Most companies rely on batch processing jobs at set schedules for a large number of tasks. These jobs range from informatica IICS mappings to database backups to file watchers etc. and organizations try to either use application in-built scheduling tools or use cron but its very complex orchestrating jobs across different systems, it can become increasingly challenging to manage them using cron.With cron it can even get increasingly harder with scale as the complexity of these jobs and their dependency graphs increases.

 

To overcome these complexities companies use enterprise  scheduling tools like Control M, Tidal and there are a few open source alternatives like Pinball, Azkaban and Luigi and Airflow.

 

This blog covers how to call IICS mapping tasks using a third party scheduler and I will be using apache airflow as the the enterprise scheduler and use IICS Rest API's to trigger the mapping tasks.

 

For this blog imagine a scenario where we have 3 CDI tasks and 1 CDI-Elastic tasks and there is a need to execute the CDI tasks in parallel and upon successful completion of the CDI tasks trigger the CDI-Elastic task.

 

For more details on CDI-Elastic please visit this page Big Data Integration Scalability? Get Cloud Data Integration Elastic | Informatica

 

Apache Airflow overview

 

Airflow is a platform to programmatically author, schedule and monitor workflows.

 

Airflow is not a data streaming solution. Tasks do not move data from one to the other (though tasks can exchange metadata!). Airflow is not in the Spark Streaming or Storm space, it is more comparable to Oozie or Azkaban.

 

Generally, Airflow works in a distributed environment, as you can see in the diagram below. The airflow scheduler schedules jobs according to the dependencies defined in directed acyclic graphs (DAGs), and the airflow workers pick up and run jobs with their loads properly balanced. All job information is stored in the meta DB, which is updated in a timely manner. The users can monitor their jobs via a shiny Airflow web UI and/or the logs.

 

 

My previous blog Informatica DataEngineering jobs execution using Apache Airflow has detailed steps on installing and configuring apache airflow.

 

Creating a DAG for IICS Mapping Tasks

 

The DAG code is written in such a way that it dynamically creates the airflow tasks (DAG is equivalent of taskflow in IICS)

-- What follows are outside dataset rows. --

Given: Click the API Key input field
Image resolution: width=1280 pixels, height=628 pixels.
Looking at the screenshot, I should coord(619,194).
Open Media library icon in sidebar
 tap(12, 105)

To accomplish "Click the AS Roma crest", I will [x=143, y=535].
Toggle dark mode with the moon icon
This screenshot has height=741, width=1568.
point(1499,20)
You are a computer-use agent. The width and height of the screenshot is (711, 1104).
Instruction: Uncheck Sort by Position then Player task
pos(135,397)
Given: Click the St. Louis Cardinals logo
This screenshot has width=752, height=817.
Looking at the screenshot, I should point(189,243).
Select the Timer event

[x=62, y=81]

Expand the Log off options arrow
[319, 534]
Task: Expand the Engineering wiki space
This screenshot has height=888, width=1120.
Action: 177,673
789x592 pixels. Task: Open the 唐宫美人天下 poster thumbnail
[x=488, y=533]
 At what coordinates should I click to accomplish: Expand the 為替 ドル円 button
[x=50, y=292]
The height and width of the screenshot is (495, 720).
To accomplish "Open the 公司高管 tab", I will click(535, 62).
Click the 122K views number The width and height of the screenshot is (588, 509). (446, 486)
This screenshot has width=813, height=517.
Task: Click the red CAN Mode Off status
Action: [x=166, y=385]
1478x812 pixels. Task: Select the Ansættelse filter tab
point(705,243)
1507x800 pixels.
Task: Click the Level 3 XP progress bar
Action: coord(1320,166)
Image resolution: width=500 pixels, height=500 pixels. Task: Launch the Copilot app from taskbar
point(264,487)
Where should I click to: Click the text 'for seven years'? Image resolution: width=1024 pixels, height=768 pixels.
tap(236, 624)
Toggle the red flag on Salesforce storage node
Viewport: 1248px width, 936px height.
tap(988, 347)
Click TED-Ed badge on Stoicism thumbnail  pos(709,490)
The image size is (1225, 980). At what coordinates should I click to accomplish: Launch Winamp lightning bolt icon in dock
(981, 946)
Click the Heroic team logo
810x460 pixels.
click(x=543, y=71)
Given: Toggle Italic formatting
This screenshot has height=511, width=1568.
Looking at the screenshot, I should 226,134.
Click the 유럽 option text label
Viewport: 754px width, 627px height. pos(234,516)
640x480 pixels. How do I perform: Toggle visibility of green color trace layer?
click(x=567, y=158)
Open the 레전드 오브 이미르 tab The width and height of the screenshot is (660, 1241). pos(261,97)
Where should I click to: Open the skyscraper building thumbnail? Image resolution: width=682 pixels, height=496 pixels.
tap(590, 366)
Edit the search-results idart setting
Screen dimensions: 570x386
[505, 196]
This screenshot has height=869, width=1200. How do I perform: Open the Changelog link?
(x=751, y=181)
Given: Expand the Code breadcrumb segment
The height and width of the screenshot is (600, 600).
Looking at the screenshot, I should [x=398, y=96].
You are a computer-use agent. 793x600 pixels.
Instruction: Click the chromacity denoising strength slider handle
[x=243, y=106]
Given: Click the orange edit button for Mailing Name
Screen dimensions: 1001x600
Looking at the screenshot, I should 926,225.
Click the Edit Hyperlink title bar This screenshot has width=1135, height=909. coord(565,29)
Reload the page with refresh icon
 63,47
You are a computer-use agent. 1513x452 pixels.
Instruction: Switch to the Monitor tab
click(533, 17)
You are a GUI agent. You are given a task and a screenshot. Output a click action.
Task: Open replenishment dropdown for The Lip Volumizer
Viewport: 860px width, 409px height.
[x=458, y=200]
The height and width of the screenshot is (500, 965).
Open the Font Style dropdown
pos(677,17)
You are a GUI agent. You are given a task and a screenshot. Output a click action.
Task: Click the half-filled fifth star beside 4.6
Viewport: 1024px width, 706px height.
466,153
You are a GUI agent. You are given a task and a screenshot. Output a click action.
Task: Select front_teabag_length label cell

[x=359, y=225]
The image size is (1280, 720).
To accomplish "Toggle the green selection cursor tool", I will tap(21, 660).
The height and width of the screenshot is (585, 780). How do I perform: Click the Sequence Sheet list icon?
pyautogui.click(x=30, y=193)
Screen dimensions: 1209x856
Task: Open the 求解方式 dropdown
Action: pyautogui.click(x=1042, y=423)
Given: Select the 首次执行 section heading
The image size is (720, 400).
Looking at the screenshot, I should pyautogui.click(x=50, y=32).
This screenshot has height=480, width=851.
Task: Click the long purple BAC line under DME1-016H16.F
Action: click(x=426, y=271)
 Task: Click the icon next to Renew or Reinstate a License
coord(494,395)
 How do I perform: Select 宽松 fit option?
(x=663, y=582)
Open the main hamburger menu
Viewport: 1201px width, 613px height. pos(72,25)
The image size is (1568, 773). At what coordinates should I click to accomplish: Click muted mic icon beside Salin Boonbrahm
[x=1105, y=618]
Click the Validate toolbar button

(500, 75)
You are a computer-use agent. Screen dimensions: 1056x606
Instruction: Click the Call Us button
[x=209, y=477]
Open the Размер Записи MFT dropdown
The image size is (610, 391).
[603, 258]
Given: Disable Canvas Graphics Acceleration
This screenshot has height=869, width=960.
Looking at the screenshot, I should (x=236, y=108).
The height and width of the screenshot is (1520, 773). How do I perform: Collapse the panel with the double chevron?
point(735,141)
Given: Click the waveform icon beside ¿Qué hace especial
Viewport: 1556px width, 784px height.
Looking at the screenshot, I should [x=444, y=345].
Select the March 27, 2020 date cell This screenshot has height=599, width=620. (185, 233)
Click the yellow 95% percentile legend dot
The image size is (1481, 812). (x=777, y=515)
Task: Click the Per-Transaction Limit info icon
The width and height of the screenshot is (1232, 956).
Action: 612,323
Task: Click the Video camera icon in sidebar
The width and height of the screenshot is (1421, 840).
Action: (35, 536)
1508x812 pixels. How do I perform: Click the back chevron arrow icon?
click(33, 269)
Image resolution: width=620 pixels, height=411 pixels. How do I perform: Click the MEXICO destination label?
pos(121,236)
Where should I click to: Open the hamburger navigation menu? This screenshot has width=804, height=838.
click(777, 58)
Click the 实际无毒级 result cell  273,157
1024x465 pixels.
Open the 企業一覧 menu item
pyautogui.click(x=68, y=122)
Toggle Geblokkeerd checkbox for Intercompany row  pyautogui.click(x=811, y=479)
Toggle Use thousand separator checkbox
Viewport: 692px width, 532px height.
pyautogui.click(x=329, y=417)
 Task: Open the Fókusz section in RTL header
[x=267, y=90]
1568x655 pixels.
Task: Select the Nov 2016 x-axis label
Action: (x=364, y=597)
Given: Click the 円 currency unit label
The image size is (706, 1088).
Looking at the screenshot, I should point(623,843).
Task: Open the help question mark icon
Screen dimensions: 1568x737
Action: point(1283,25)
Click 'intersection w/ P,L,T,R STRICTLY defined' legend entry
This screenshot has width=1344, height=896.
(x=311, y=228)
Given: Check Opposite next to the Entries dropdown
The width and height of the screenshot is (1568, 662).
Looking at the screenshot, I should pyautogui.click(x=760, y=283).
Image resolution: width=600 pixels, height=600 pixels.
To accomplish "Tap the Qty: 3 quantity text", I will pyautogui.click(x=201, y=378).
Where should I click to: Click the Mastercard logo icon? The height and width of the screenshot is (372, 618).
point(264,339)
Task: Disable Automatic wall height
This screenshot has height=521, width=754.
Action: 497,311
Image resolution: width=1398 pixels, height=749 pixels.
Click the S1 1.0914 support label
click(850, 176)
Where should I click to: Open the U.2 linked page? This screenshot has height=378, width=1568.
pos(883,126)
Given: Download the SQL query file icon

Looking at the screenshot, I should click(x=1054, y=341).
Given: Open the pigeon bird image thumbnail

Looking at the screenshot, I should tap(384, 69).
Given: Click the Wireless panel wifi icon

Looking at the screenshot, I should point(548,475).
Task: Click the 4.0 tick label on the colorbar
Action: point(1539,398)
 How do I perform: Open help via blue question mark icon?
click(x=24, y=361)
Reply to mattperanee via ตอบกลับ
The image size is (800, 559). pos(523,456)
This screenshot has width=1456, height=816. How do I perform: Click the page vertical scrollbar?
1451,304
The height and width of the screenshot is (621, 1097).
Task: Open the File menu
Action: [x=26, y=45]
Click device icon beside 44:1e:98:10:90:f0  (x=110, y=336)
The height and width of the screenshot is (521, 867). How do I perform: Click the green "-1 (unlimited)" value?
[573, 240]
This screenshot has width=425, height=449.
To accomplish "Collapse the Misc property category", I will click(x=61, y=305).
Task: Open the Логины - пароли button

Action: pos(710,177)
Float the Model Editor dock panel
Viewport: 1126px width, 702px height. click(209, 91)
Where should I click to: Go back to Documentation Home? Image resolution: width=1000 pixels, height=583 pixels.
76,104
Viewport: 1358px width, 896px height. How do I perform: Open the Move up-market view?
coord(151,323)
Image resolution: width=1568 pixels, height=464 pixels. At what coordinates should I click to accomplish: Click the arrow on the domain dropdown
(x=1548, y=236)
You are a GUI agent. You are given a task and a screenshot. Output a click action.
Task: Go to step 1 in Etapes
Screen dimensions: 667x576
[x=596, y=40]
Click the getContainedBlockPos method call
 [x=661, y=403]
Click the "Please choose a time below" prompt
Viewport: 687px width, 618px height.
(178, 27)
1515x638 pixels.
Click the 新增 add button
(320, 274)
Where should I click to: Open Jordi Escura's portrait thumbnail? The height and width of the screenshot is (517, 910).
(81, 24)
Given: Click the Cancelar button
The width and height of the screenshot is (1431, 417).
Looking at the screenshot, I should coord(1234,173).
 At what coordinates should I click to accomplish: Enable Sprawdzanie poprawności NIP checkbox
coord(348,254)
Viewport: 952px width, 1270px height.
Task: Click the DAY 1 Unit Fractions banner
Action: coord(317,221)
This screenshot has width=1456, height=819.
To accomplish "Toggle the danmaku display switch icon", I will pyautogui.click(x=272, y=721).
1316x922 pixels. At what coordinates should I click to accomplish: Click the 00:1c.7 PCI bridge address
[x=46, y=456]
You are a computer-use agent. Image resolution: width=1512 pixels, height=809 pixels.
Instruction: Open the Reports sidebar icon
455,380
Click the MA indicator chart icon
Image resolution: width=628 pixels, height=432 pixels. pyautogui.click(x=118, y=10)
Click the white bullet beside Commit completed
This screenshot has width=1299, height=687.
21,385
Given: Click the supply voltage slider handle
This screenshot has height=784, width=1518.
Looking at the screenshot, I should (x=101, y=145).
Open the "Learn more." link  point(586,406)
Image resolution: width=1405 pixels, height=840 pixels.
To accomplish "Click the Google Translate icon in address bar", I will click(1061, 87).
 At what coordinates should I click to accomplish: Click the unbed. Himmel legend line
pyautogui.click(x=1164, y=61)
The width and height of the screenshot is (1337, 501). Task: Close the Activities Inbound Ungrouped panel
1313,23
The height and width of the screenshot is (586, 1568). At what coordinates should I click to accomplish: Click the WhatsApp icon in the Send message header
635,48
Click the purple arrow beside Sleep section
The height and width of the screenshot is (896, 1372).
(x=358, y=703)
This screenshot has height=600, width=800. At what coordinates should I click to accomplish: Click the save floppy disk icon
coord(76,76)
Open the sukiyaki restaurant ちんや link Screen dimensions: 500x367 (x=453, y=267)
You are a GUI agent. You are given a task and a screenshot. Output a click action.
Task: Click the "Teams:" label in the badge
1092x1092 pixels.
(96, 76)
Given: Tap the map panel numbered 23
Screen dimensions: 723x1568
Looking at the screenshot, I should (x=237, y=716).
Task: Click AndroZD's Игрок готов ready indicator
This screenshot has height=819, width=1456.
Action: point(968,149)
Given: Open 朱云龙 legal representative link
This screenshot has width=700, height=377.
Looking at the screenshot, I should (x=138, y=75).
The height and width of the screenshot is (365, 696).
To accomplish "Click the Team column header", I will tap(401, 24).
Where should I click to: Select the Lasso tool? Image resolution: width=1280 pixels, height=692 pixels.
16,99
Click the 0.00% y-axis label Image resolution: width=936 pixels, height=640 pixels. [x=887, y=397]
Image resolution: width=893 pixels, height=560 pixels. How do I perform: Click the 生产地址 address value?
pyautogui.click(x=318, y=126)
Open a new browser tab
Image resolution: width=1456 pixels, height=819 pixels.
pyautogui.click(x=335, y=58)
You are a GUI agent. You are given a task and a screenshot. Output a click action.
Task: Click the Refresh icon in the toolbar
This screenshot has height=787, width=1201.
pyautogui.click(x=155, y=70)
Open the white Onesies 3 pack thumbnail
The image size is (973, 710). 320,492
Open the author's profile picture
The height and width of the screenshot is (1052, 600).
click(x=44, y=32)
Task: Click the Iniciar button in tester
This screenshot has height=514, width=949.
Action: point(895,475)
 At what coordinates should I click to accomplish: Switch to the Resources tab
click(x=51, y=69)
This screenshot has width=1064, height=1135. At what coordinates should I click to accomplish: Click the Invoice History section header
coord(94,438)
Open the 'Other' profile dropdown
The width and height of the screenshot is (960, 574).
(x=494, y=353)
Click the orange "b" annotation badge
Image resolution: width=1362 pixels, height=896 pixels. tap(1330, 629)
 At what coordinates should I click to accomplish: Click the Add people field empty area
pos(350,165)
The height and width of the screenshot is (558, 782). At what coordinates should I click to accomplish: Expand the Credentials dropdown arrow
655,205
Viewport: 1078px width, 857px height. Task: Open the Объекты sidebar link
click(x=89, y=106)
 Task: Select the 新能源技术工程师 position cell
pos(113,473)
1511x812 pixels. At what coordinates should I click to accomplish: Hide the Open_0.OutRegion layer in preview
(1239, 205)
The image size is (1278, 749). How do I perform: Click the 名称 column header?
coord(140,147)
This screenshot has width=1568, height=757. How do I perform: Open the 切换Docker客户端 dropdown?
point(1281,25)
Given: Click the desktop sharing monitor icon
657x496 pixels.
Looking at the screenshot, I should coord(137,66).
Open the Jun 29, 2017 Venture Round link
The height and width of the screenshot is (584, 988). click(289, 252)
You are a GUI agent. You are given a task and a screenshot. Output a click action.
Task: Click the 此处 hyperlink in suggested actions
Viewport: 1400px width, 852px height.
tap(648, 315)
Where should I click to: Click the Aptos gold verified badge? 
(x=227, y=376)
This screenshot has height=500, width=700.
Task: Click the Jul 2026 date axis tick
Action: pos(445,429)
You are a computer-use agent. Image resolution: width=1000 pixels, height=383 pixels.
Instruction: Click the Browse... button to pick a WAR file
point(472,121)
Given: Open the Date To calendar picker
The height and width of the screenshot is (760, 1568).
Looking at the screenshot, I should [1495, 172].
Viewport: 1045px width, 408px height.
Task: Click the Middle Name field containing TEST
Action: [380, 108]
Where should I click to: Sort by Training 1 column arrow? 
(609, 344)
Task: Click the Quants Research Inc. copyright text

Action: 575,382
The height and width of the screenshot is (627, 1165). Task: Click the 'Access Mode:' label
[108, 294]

In the below code under IICS parameter start section update the code with the iics org username and password. The password can be encrypted by using airflow variables.Please refer to airflow documentation for details on airflow variables.

 

On line 26 provide list of all CDI tasks and on line 27 provide the list of CDI-Elastic tasks. The code will dynamically parse the list of tasks and it will create the dependency in such a way that all CDI tasks will run in parallel and upon successful completion of CDI tasks the CDI-Elastic tasks will be triggered.

 

The code not only triggers the IICS mapping tasks but also retrieves the task log for every run to be viewed through airflow web UI.

 

For the Demo we have 3 CDI tasks and 1 CDI-Elastic task.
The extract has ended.